Rows on where targets show up.
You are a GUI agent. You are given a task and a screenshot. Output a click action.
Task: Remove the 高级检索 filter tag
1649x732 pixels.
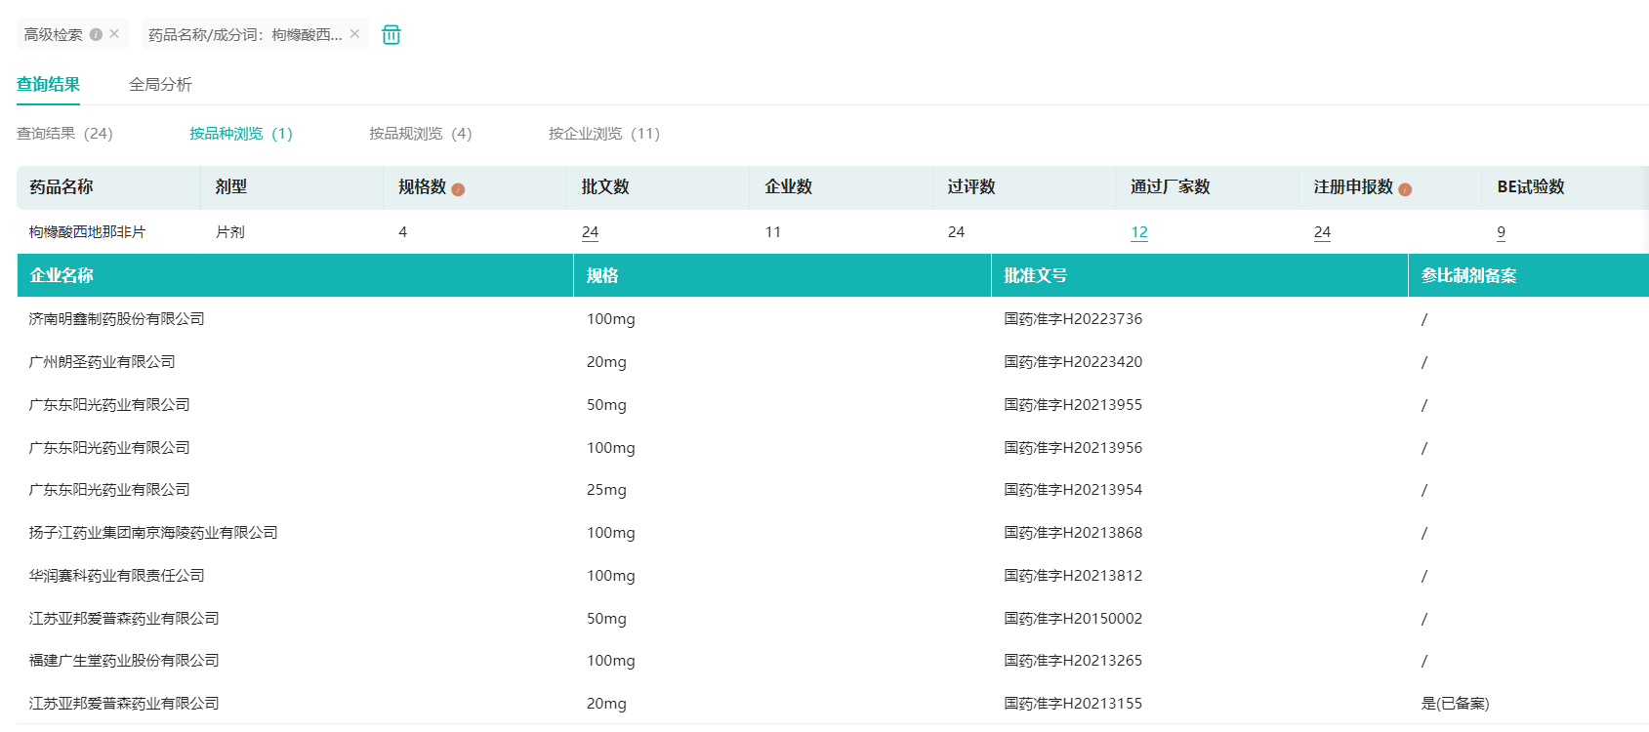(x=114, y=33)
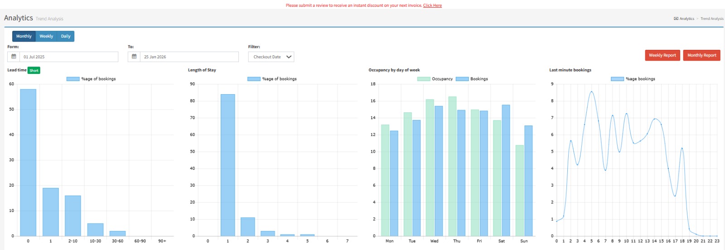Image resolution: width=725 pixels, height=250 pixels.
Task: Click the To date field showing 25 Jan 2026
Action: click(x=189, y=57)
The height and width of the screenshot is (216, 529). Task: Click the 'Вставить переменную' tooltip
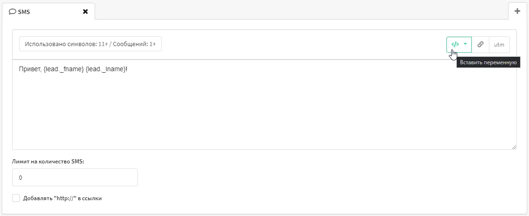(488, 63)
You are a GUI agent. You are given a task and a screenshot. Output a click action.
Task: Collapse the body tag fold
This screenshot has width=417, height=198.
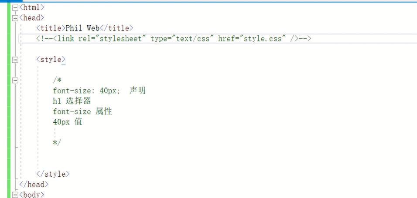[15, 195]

PROBLEM STATEMENT.
Reproduce all of the entries above line for line, without the pictures.

EXERCISE SOLUTION.
You are a GUI agent. You are given a task and a screenshot. Output a click action.
Task: Remove the 高级检索 filter tag
1649x732 pixels.
(x=114, y=33)
Image resolution: width=725 pixels, height=250 pixels.
Task: Click the To date field showing 25 Jan 2026
Action: click(x=189, y=57)
The height and width of the screenshot is (216, 529). Task: Click the 'Вставить переменную' tooltip
(488, 63)
You are a GUI agent. You are given a task and a screenshot. Output a click action.
Task: Collapse the body tag fold
This screenshot has width=417, height=198.
[15, 195]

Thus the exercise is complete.